Latency can be more complicated. For example, Latency can be measured starting with the first bit that leaves the transmitting host and ending when the last bit of the packet enters the destination device. Fortunately, the amount of time it takes for a device to read a packet from or write a packet to the network doesn’t contribute significantly to the overall latency.

Many things can contribute to the overall end-to-end latency. Also, there are other network performance measurements that are related to latency. One such measurement is jitter, or the change in end-to-end packet latencies over time. This can have an effect on certain types of traffic.

What Causes Latency?

End-to-end latency is a cumulative effect of the individual latencies along the end-to-end network path. Listed are some of the typical components of latency from a workstation to a servers:

workstation LAN
WAN (if applicable)
access router
ISP link
ISP network
Path from ISP to Host
Host internal network

Network routers are the devices that create the most latency of any device on the end-to-end path. Routers can be found in each of the above network segments. Packet queuing due to link congestion is most often the culprit for large amounts of latency through a router. Some types of network technology such as satellite communications add large amounts of latency because of the time it takes for a packet to travel across the link. Since latency is cumulative, the more links and router hops there are, the larger end-to-end latency will be.

How latency is measured

Here are the steps to measure latency.

Note the time when the packet is transmitted – transmitted time
Note the time when the packet reaches the destination – arrival time
Subtract the transmitted time from the arrival time

Some difficulties with this process maybe evident:

What device is used for a universal clock to read the time for both the device that sends the packet and the device that receives the packet?
Tracking the time that a particular packet is sent and when it is received.
How useful is measuring end-to-end latency with only one packet through a complex network where there is ample opportunity for the latency to change over time?
What happens to latency under various amounts of traffic loads?

Round-trip latency

To solve the universal clock problem, some test equipment has the ability to sync up with a GPS clock and place a timestamp inside the packet that is sent to measure latency. The receiving device is a similar piece of equipment that can also sync up with a GPS clock. This device then compares the time that the packet is received with the timestamp in the received packet to obtain an end-to-end latency measurement for that packet.

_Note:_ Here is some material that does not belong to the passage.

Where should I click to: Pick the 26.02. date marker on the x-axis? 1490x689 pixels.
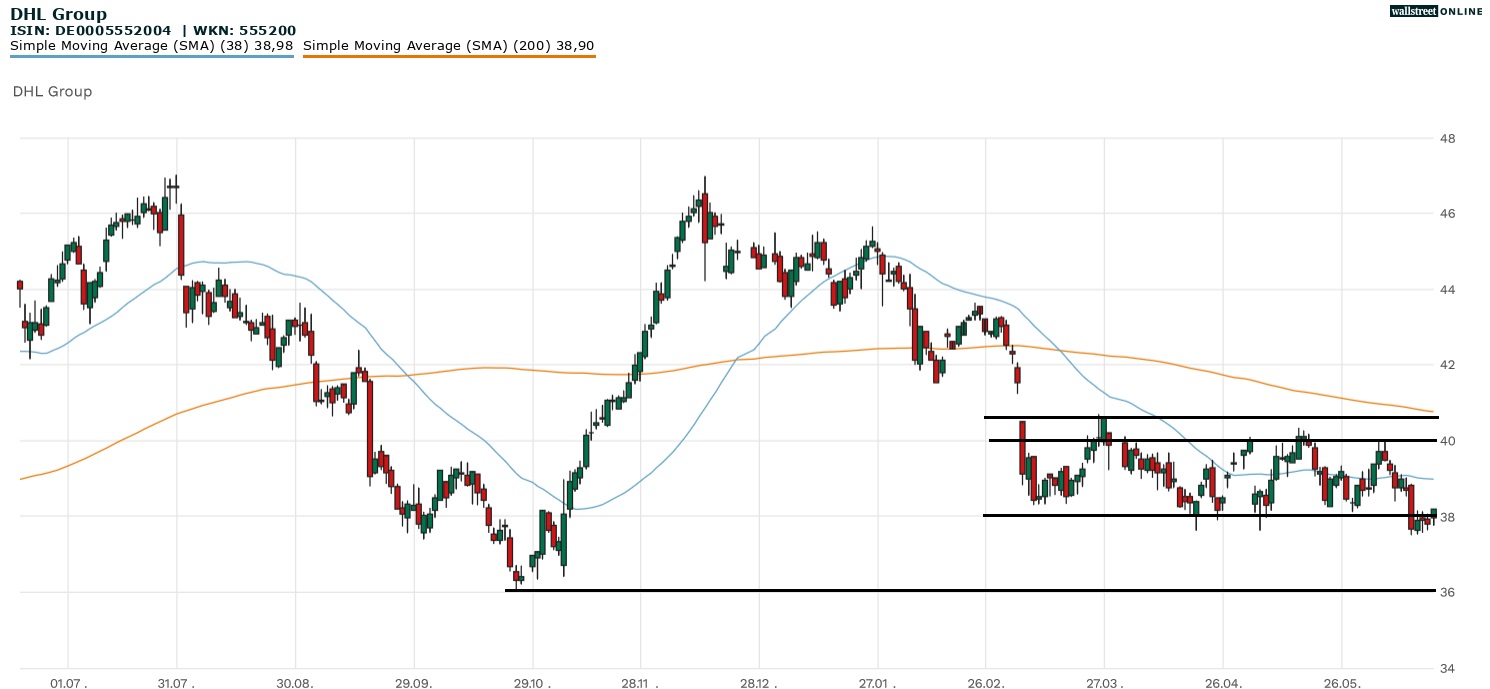(x=985, y=682)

This option is very expensive. Fortunately, there is a cost efficient method that provides acceptable accuracy. If the sender to the receiver path is the same as the path from the receiver to the sender, the round-trip latency (latency from the sender to the receiver and back) can be measured and assumed that the end-to-end latency is half of this result.

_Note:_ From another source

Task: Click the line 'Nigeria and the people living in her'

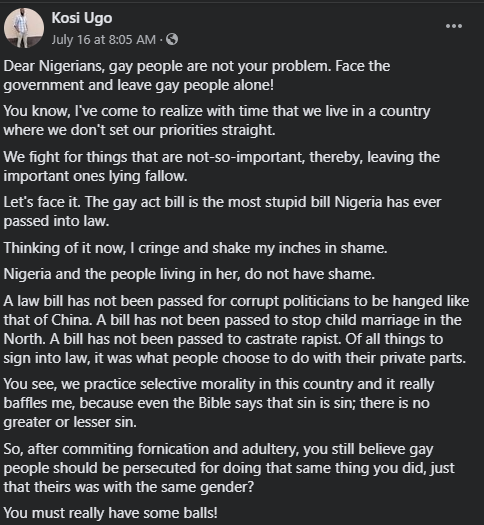Action: tap(189, 274)
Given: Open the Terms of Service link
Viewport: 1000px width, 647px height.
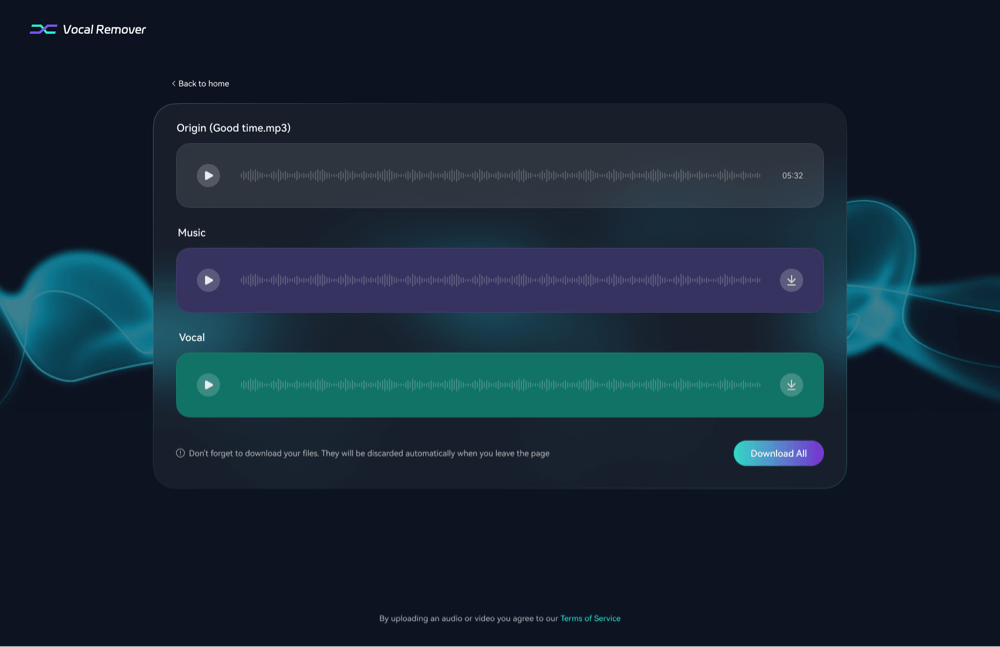Looking at the screenshot, I should (x=590, y=618).
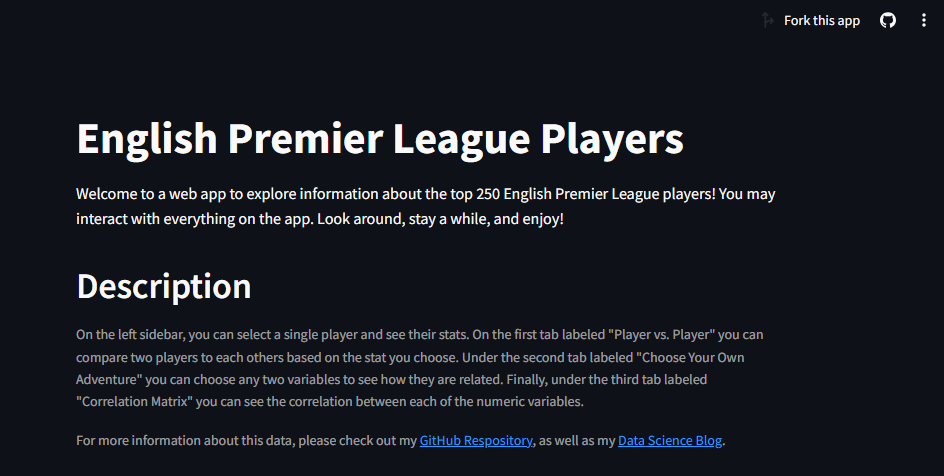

Measuring round-trip latency is easy and details of this will be covered later in this document. Measuring round-trip latency means that all time comparisons are made from the same device, which removes the need for devices to sync to a common clock. It also solves the problem of keeping up with the send and receive times for each packet since these times are all associated with one packet in one device.

Statistical significance

Measuring the round-trip latency of one packet is not useful because latency changes frequently. One good way to handle this variation in results is to measure the round-trip latency for a number of packets and calculate an average, maximum, and minimum for all these values.

Second-order latency values such as jitter (difference in latency values) or standard deviation (difference from the average latency) can offer more information as to the end-to-end network performance. However these values are considered insignificant compared with the average latency for the purposes of this document.

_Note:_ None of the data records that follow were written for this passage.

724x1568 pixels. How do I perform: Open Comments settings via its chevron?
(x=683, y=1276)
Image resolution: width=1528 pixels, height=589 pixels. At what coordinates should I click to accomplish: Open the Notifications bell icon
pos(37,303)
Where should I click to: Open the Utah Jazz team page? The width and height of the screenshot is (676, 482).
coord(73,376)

The more packets that are measured to obtain an average, the better the measurement. For practical reasons, measuring a minute or so of latency values to obtain an average latency should be adequate for each end-to-end latency measurement.

Latency and traffic load

Latency can change as the traffic load changes. As load increases, it is possible that latency will increase since buffers may begin to populate on the path between the sender and receiver. Measuring latency while considering network load can get complicated. To fully characterize the latency versus load, measurements must be made at various network loads. Controlling the network load during the measurement is difficult.

Fortunately, there are ways to simplify this process. Most enterprise networks have a fairly predictable bandwidth usage pattern. This pattern will change as new network applications are deployed and as more people use the network, but from one day to the next there is little change in this pattern. Typically the network bandwidth used is low from late afternoon until the beginning of the business day. Network traffic will increase during the workday and there may be slight decline in utilization during lunch.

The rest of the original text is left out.